Every line with "computer" in it should be copied from the data.

-------- Listed records --------

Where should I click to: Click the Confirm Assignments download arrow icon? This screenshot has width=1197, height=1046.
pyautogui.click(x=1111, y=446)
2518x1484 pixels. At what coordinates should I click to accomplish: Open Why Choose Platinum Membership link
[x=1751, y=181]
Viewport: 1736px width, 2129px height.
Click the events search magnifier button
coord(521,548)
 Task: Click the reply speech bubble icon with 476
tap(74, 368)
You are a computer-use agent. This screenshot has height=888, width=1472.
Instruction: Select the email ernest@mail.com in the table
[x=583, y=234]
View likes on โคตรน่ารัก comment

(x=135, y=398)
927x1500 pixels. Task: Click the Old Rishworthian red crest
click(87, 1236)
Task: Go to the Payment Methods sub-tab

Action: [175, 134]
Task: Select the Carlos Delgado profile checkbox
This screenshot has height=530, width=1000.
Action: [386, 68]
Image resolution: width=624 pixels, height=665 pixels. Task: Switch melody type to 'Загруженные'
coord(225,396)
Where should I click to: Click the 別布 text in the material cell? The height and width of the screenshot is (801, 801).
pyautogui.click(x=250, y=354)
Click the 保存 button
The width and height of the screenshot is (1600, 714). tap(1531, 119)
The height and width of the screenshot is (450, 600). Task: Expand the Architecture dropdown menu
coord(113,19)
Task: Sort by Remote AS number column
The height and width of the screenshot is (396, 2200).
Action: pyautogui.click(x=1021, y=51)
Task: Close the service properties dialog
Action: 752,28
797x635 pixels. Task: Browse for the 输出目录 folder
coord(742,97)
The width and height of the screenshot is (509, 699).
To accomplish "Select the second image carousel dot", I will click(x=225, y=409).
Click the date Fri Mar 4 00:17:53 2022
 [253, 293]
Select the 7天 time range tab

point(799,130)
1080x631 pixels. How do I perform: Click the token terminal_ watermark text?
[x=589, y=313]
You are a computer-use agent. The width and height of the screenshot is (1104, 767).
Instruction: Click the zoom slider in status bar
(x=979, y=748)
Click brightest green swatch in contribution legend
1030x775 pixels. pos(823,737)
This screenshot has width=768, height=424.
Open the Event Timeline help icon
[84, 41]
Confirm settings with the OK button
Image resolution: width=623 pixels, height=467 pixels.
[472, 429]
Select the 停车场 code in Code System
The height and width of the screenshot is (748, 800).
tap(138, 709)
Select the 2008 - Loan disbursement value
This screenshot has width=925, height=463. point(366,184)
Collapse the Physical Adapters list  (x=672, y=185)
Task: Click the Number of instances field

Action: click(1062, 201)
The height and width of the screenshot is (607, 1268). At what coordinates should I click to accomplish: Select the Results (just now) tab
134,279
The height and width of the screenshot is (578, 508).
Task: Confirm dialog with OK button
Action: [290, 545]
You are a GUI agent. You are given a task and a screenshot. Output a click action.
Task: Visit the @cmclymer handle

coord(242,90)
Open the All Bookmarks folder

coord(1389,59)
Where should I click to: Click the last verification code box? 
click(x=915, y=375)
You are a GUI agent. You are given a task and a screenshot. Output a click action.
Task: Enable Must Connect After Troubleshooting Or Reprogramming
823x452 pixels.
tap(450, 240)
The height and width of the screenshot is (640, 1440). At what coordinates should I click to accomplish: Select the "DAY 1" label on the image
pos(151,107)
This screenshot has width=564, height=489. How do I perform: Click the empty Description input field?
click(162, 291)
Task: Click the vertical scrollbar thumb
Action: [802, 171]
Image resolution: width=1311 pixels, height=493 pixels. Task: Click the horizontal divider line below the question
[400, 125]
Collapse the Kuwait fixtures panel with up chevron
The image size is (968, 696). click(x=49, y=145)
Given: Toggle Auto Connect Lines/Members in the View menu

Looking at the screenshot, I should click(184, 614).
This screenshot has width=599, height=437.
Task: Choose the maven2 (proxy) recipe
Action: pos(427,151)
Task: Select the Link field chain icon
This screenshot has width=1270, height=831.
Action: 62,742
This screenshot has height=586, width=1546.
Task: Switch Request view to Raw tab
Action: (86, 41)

--------

▶ _Result_
You are a computer-use agent. This screenshot has height=888, width=1472.
You are a computer-use agent. The width and height of the screenshot is (1104, 767).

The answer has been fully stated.